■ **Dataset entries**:
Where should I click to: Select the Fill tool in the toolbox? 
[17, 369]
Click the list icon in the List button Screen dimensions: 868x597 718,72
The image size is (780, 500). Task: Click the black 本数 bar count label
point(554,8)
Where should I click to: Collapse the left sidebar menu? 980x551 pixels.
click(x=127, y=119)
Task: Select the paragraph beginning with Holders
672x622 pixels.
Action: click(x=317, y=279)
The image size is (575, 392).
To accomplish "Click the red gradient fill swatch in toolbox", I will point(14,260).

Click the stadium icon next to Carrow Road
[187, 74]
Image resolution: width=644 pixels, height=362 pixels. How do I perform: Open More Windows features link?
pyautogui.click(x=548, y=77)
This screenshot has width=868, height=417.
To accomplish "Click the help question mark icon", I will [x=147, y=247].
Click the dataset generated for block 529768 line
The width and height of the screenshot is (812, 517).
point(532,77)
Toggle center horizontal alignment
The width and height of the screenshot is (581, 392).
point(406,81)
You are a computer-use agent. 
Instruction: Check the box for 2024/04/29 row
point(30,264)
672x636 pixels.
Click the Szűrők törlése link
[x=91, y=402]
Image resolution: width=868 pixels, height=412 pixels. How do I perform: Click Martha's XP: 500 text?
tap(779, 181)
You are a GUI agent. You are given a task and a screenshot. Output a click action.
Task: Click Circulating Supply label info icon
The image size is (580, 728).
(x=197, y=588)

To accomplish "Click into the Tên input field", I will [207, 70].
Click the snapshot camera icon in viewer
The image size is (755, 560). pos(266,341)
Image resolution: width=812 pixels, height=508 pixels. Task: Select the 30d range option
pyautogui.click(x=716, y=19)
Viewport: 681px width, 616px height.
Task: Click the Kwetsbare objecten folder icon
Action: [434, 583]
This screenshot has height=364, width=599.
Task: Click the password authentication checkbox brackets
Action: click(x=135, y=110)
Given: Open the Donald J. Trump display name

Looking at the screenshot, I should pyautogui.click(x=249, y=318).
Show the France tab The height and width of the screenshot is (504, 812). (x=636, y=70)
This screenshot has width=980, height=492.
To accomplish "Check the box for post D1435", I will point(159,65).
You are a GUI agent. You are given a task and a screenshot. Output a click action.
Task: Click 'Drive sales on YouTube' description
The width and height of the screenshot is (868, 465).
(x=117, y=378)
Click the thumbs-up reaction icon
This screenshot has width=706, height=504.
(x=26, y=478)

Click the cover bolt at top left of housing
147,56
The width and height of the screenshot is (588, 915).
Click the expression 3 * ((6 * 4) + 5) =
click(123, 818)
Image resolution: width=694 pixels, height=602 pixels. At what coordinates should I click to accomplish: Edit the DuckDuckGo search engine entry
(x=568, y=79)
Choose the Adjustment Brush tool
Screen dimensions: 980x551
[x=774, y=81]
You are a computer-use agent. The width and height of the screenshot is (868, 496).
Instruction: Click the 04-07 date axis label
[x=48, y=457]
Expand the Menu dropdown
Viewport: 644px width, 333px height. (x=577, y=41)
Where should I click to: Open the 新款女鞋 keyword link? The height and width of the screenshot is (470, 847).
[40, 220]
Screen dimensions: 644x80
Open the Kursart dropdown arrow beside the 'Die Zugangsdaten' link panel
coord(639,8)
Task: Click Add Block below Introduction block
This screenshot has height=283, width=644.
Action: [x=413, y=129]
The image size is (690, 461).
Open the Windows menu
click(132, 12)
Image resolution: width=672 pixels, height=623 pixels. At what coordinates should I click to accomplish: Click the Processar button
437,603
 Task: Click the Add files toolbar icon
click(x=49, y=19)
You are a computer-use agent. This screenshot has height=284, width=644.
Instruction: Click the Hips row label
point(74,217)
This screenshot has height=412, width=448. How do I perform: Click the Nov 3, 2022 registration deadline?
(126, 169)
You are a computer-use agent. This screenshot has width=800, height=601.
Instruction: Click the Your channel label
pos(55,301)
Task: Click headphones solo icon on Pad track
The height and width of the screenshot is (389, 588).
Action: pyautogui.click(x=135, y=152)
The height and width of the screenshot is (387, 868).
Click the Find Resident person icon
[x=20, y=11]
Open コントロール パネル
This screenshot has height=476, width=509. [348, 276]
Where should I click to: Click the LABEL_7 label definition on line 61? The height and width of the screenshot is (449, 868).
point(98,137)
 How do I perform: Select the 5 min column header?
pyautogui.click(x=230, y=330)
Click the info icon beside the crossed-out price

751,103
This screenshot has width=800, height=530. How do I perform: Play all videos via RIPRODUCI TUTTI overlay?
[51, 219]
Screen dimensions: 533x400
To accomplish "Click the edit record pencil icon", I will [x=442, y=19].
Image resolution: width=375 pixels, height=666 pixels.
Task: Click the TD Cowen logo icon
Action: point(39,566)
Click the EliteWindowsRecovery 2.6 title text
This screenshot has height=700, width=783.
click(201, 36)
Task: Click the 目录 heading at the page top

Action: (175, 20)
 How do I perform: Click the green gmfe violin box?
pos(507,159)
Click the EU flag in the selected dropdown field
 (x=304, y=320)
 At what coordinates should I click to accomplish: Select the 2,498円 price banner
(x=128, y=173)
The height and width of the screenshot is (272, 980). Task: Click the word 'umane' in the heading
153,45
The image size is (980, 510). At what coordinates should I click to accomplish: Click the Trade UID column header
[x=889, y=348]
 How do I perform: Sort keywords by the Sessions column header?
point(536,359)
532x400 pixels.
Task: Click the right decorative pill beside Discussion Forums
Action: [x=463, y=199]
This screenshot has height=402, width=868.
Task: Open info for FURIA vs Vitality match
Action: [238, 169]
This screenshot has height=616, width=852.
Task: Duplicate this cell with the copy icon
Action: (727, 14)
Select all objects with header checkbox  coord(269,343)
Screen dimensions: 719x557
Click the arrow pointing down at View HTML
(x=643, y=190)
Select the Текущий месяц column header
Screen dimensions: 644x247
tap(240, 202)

■ **TASK PROMPT**:
What's needed is a word-for-word copy of the lines from the one holding "Where should I click to: Click" through the final line of the data.

■ **RESULT OF THE EXERCISE**:
Where should I click to: Click the LABEL_7 label definition on line 61? The height and width of the screenshot is (449, 868).
point(98,137)
 How do I perform: Select the 5 min column header?
pyautogui.click(x=230, y=330)
Click the info icon beside the crossed-out price

751,103
This screenshot has width=800, height=530. How do I perform: Play all videos via RIPRODUCI TUTTI overlay?
[51, 219]
Screen dimensions: 533x400
To accomplish "Click the edit record pencil icon", I will [x=442, y=19].
Image resolution: width=375 pixels, height=666 pixels.
Task: Click the TD Cowen logo icon
Action: point(39,566)
Click the EliteWindowsRecovery 2.6 title text
This screenshot has height=700, width=783.
click(201, 36)
Task: Click the 目录 heading at the page top

Action: (175, 20)
 How do I perform: Click the green gmfe violin box?
pos(507,159)
Click the EU flag in the selected dropdown field
 (x=304, y=320)
 At what coordinates should I click to accomplish: Select the 2,498円 price banner
(x=128, y=173)
The height and width of the screenshot is (272, 980). Task: Click the word 'umane' in the heading
153,45
The image size is (980, 510). At what coordinates should I click to accomplish: Click the Trade UID column header
[x=889, y=348]
 How do I perform: Sort keywords by the Sessions column header?
point(536,359)
532x400 pixels.
Task: Click the right decorative pill beside Discussion Forums
Action: [x=463, y=199]
This screenshot has height=402, width=868.
Task: Open info for FURIA vs Vitality match
Action: [238, 169]
This screenshot has height=616, width=852.
Task: Duplicate this cell with the copy icon
Action: (727, 14)
Select all objects with header checkbox  coord(269,343)
Screen dimensions: 719x557
Click the arrow pointing down at View HTML
(x=643, y=190)
Select the Текущий месяц column header
Screen dimensions: 644x247
tap(240, 202)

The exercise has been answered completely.